Task goal: Please give the records below again in full, exactly, with the images left out.

Data records:

----------------------------------------

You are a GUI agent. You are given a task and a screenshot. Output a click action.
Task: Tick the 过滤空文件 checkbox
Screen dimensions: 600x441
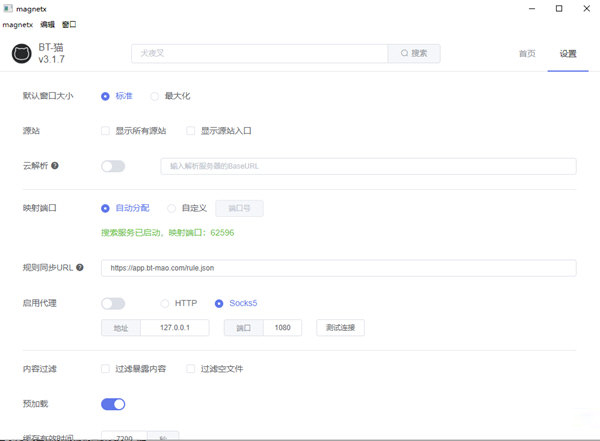click(191, 369)
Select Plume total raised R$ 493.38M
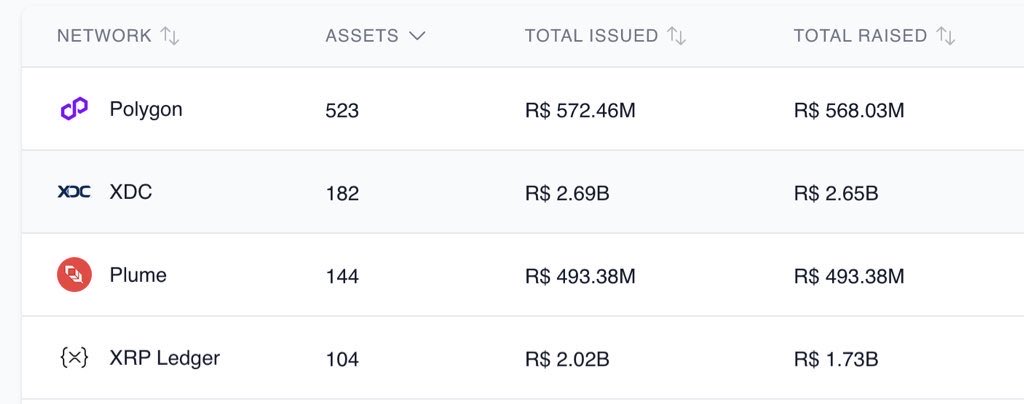Screen dimensions: 1024x404 click(x=849, y=276)
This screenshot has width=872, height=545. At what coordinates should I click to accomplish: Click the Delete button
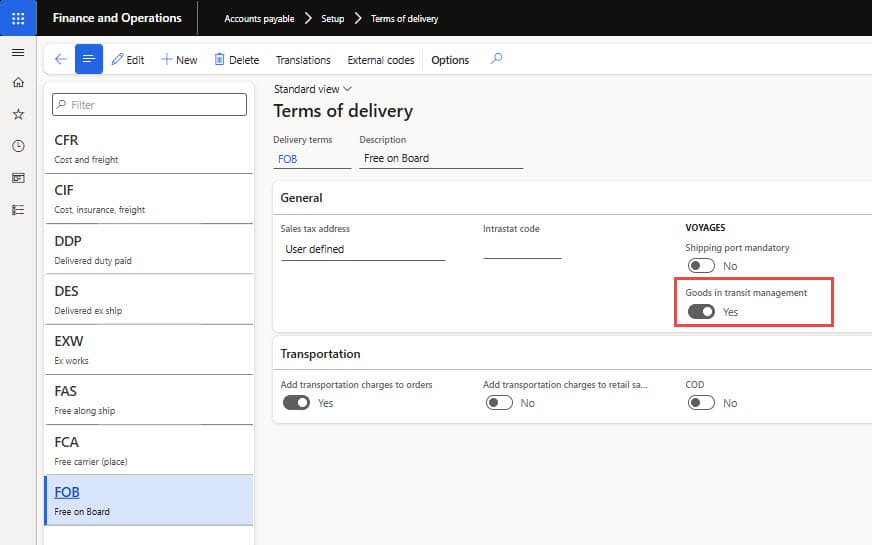coord(236,60)

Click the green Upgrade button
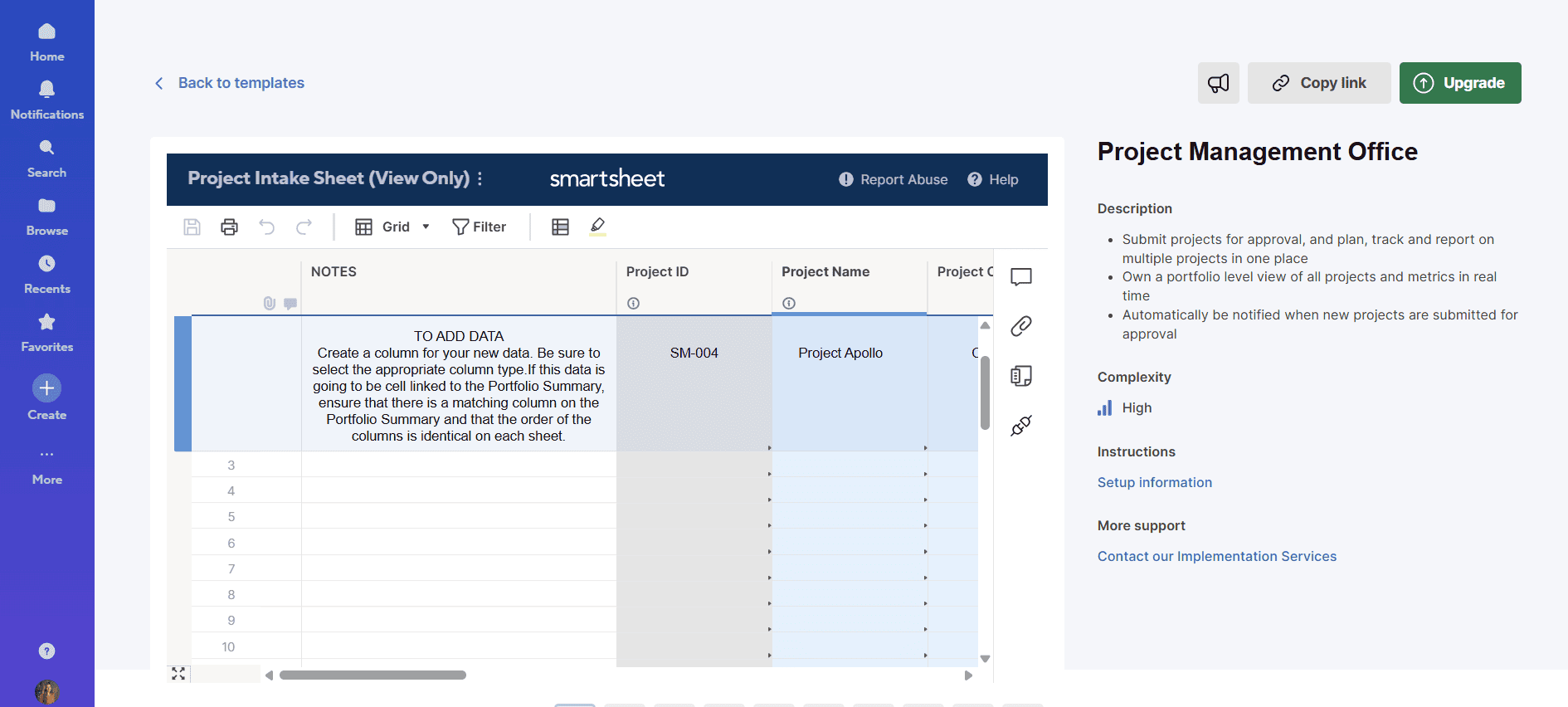tap(1459, 83)
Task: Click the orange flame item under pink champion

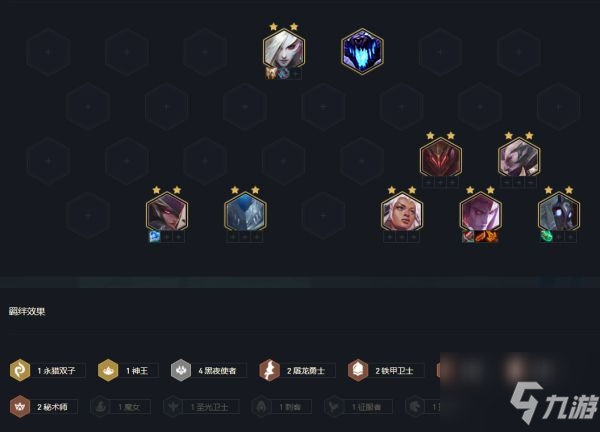Action: point(486,236)
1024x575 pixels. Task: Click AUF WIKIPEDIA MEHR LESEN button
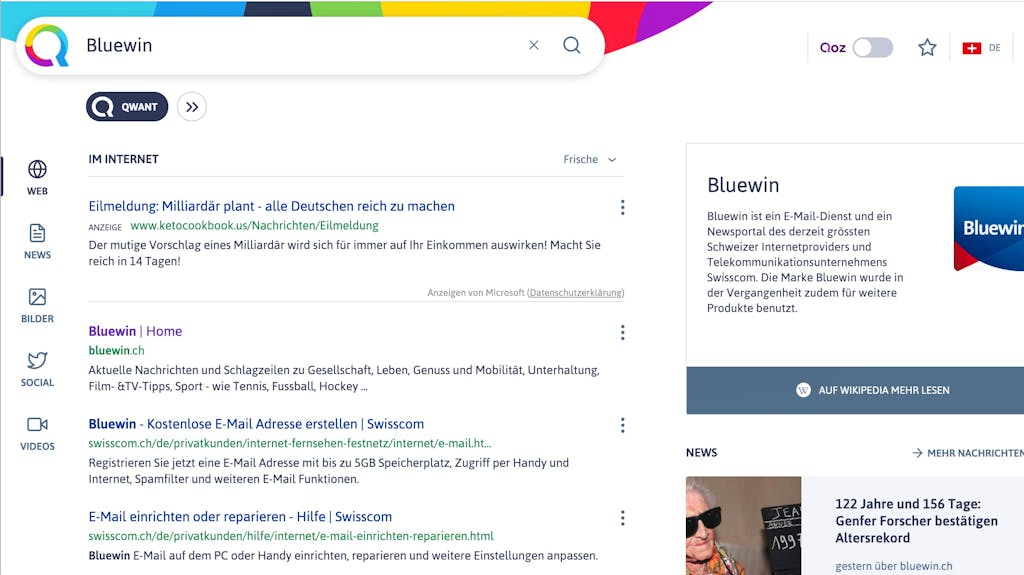click(855, 390)
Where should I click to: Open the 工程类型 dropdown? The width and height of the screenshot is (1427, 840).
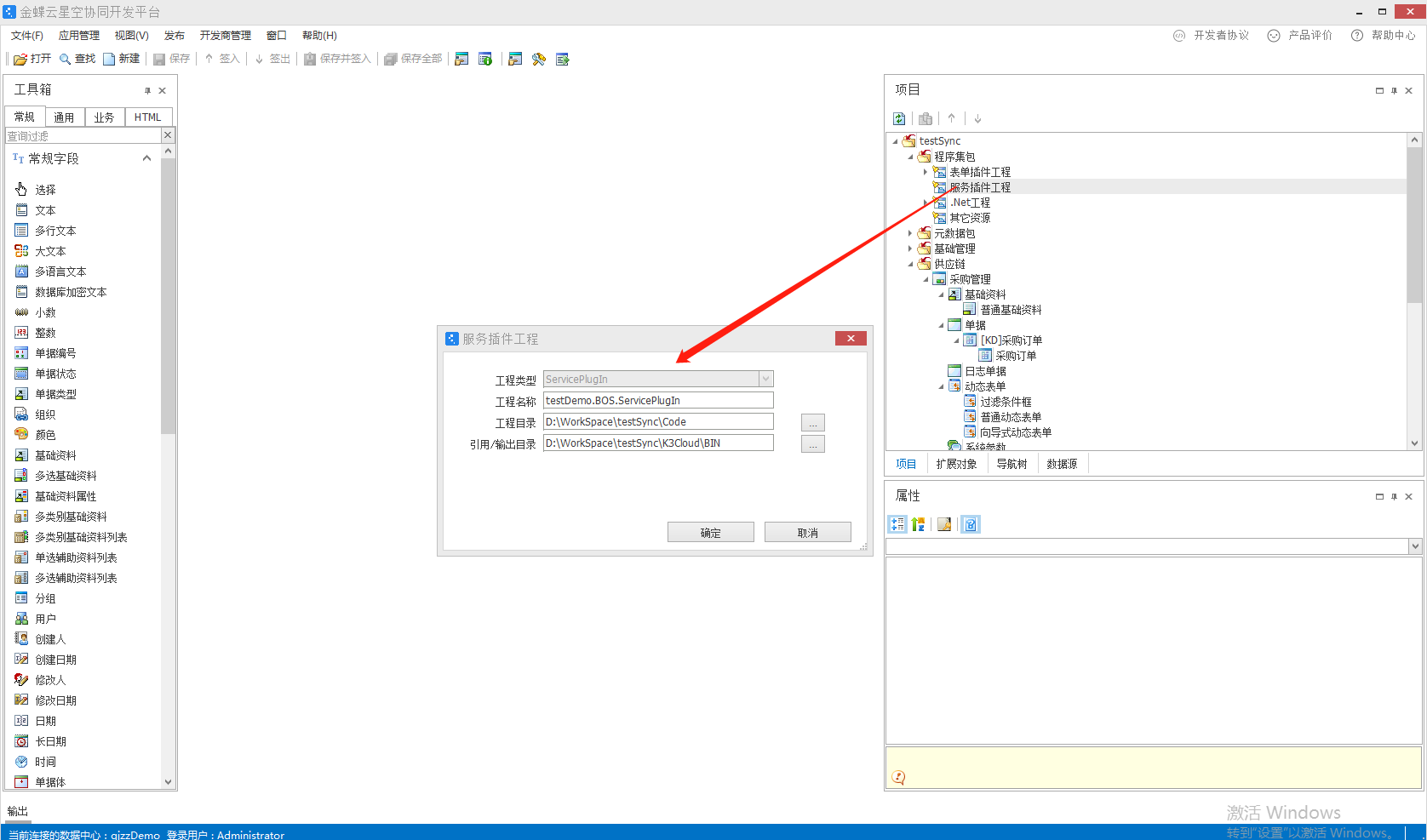coord(765,380)
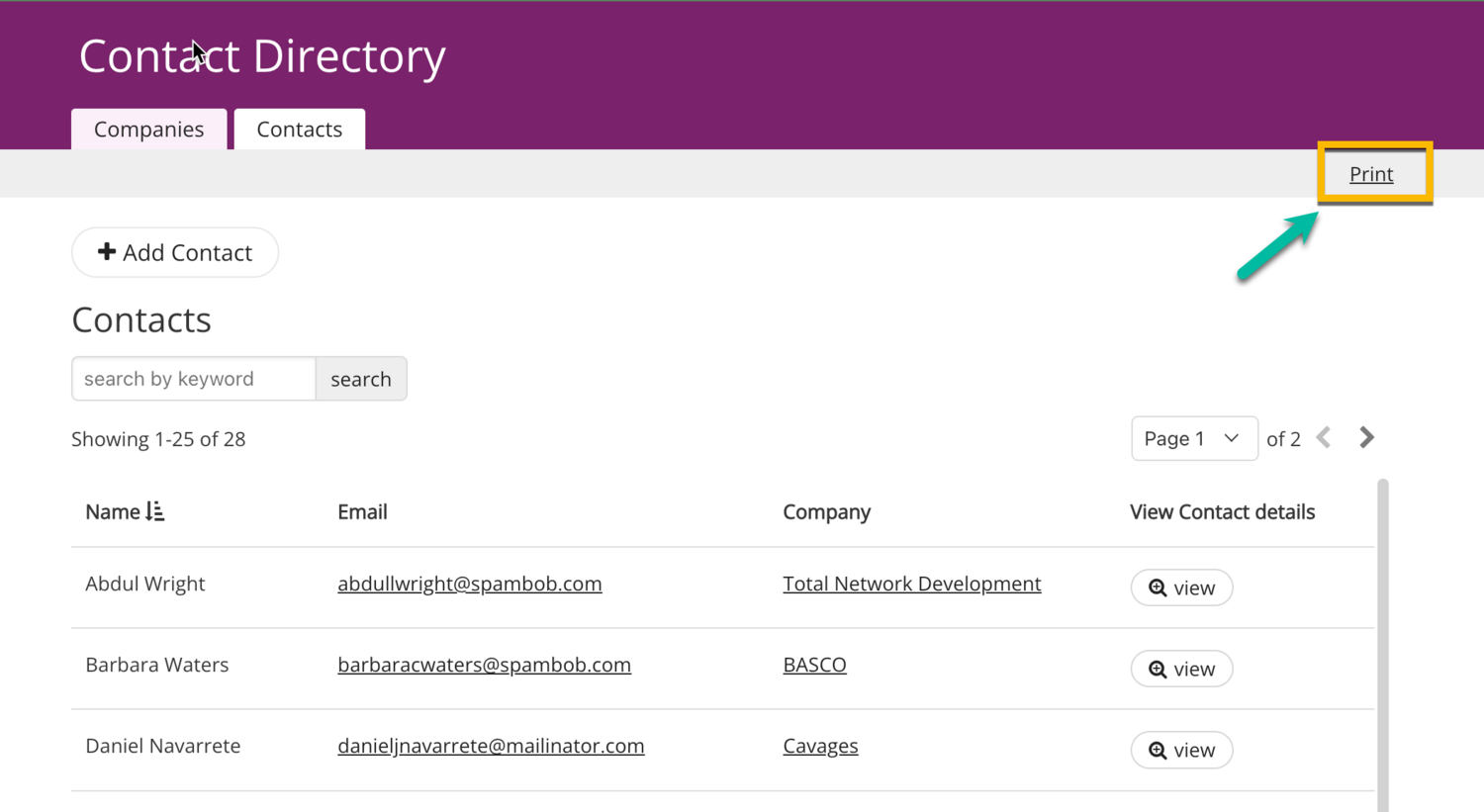Click the Name column sort icon

[x=155, y=511]
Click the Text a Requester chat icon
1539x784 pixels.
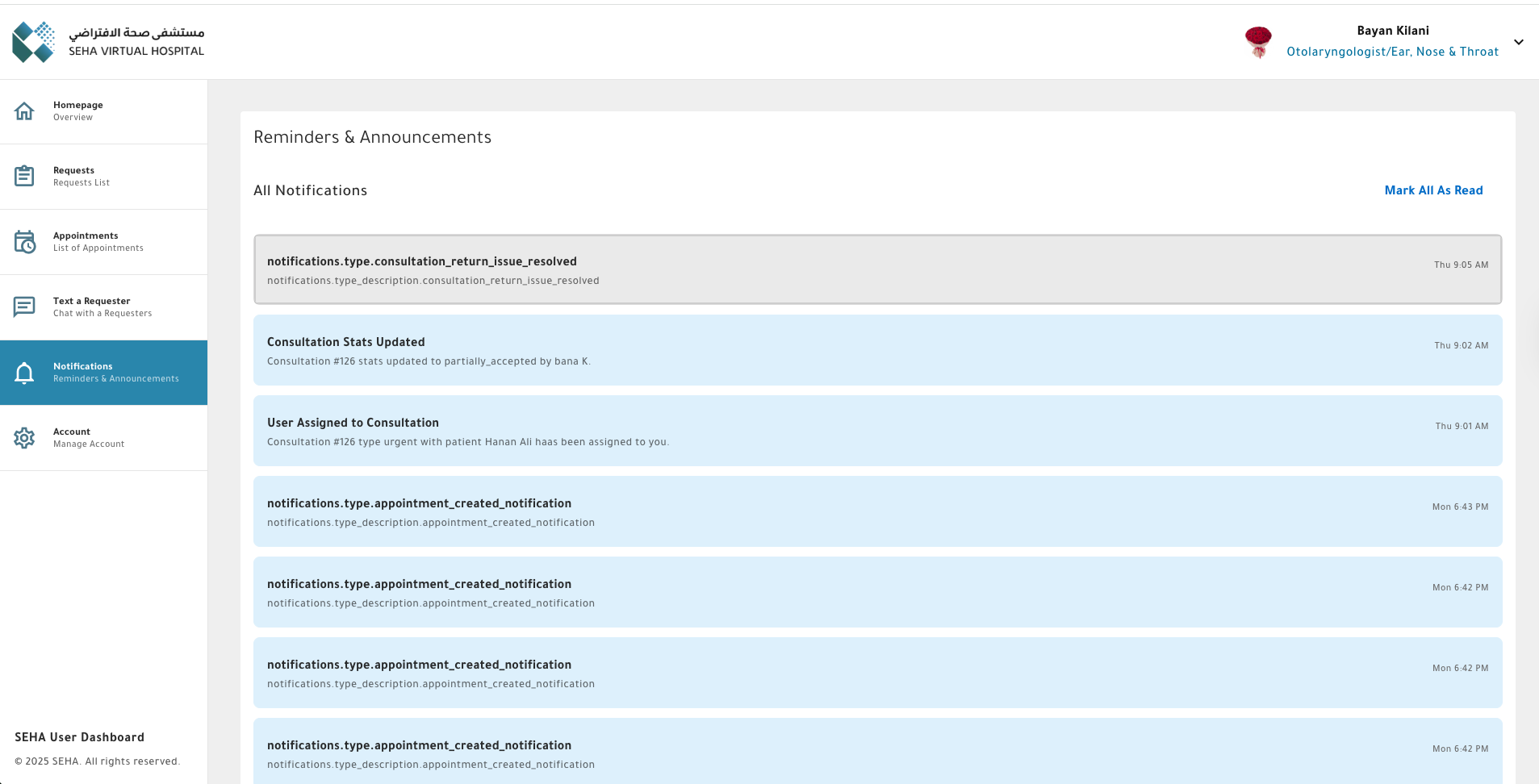point(24,307)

----------------------------------------

Answer to this exercise:
You are a GUI agent. You are given a task and a screenshot. Output a click action.
Task: Tick the 过滤空文件 checkbox
Screen dimensions: 600x441
click(191, 369)
Select Plume total raised R$ 493.38M
Screen dimensions: 1024x404 click(x=849, y=276)
This screenshot has width=872, height=545. At what coordinates should I click to accomplish: Click the Delete button
coord(236,60)

Click the green Upgrade button
tap(1459, 83)
Task: Click the orange flame item under pink champion

Action: point(486,236)
1024x575 pixels. Task: Click AUF WIKIPEDIA MEHR LESEN button
click(855, 390)
Where should I click to: Open the 工程类型 dropdown? The width and height of the screenshot is (1427, 840).
coord(765,380)
Click the Name column sort icon

[x=155, y=511]
Click the Text a Requester chat icon
1539x784 pixels.
point(24,307)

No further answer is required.